TEXT BLOCK:
━━━

How would you describe the students at CDS?

I would say students who come to the Center have a question that they want to answer and they need new tools. The tools that they have tried to use haven't necessarily given them a clear picture. The majors that people are coming from vary enormously; for example, engineering students seem to be particularly interested in analog photography. The curriculum for engineers is so intense and they have very little room for electives, so their creative energy might be kind of pent-up, and when it comes out, we've had some extraordinary work come from our engineering students. We've had quite a few public policy and economics majors who are looking for a way to explore their research questions in a different mode that will give them a more interdisciplinary focus and to acknowledge the non-linear components of a research question. And we have quite a few medical residents and medical students as well as undergraduates who are pursuing a pre-health major who are very committed to medical humanities and want to be able to tell stories and not just be in a clinical lab. Their work has been really exciting to see come along.

The MFA students are exploring more of the intersections between experimental and documentary—especially visual documentary work—and many of them are rooted in telling stories that are about the South but that challenge both the storytelling conventions of the South and the content knowledge that we have about it. It's a really dynamic program. There are teachers in that program as well as filmmakers, and writers—the umbrella is held wide open for different formats and mediums.

The Continuing Education students come from something like 17 different countries for digital online classes, and we have a fair number of international students who come for our summer institutes, but the largest group of people are from the Triangle [Research Triangle Park in Raleigh, Durham and Chapel Hill]. We have 80 classes a year, so the variety among them is pretty exciting and extraordinary.

What's coming up for CDS?

━━━

GIVEN RECORDS:
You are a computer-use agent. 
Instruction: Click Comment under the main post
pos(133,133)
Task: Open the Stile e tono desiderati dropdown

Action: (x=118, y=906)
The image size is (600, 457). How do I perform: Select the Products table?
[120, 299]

━━━

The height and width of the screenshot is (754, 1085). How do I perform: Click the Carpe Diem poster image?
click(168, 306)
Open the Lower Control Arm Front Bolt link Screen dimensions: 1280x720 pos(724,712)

━━━

YOUR TASKS:
1. Decide whether each statement agrees with the interview about CDS students. Answer yes or no for each and quote the words that settle it.
(a) Engineering students seem especially interested in analog photography.
(b) Most Continuing Education students come from outside the Triangle.
(c) The Center offers 80 classes a year.
2. Answer these questions from the interview about CDS students.
(a) What leaves engineering students with very little room for electives?
(b) Besides filmmakers and writers, who is in the MFA program?
(c) From about how many countries do Continuing Education students come for digital online classes?
3. Resume the interview about CDS students after its last line, answering the question it ends on in the same speaker's voice.

ANSWERS TO THE EXERCISES:
1.
(a) Yes: "engineering students seem to be particularly interested in analog photography"
(b) No: "the largest group of people are from the Triangle"
(c) Yes: "We have 80 classes a year"

2.
(a) Their curriculum is so intense.
(b) Teachers.
(c) About 17.

3.
The Center has two major new strategic initiatives. The first is the Documentary Exchange, or DocX, which is a documentary lab. What we're trying to do there is look closely at the way new technology has enabled us to create fundamentally new forms of documentary work and disseminate this work online and through digital publications. We're really excited about some of the early experiments within that lab; we've created mini-modules that allow us to share documentary work, both written and multimedia, in a very provocative and oddly calming format. It's a format that has no distractions, so as you're moving through it on your device, it's the only thing you see. It's user-dependent, so you scroll through it at your own pace, and as you scroll there are features that allow you to slow down and dig deep or to do a more surface skipping over of things. It's remarkable. I'm so proud of the people who work in the lab and how they've been able to fundamentally reimagine digital publication of documentary form.

The second initiative is the diversification of the documentary pipeline. We want to bring a much wider variety of talent into the Center; we get people who know about us, or who we go out and recruit, but that doesn't necessarily reflect the nation that we live in, and we're missing a lot of talent. We've been working really hard to create a pilot plan that we just got funded, which will start in September, to bring non-traditional voices and underrepresented voices into the documentary pipeline—both 18-to-24 year olds and a post-MFA fellowship for underrepresented documentary artists. We're excited both to learn as an institution and to support the work of these very talented young people.

 

Katie Bieze Murphy earned her bachelor's degree in Literature with certificates in Documentary Studies and Film/Video/Digital from Duke University. She earned her master's degree in Film and Video from American University. She currently resides in Los Angeles.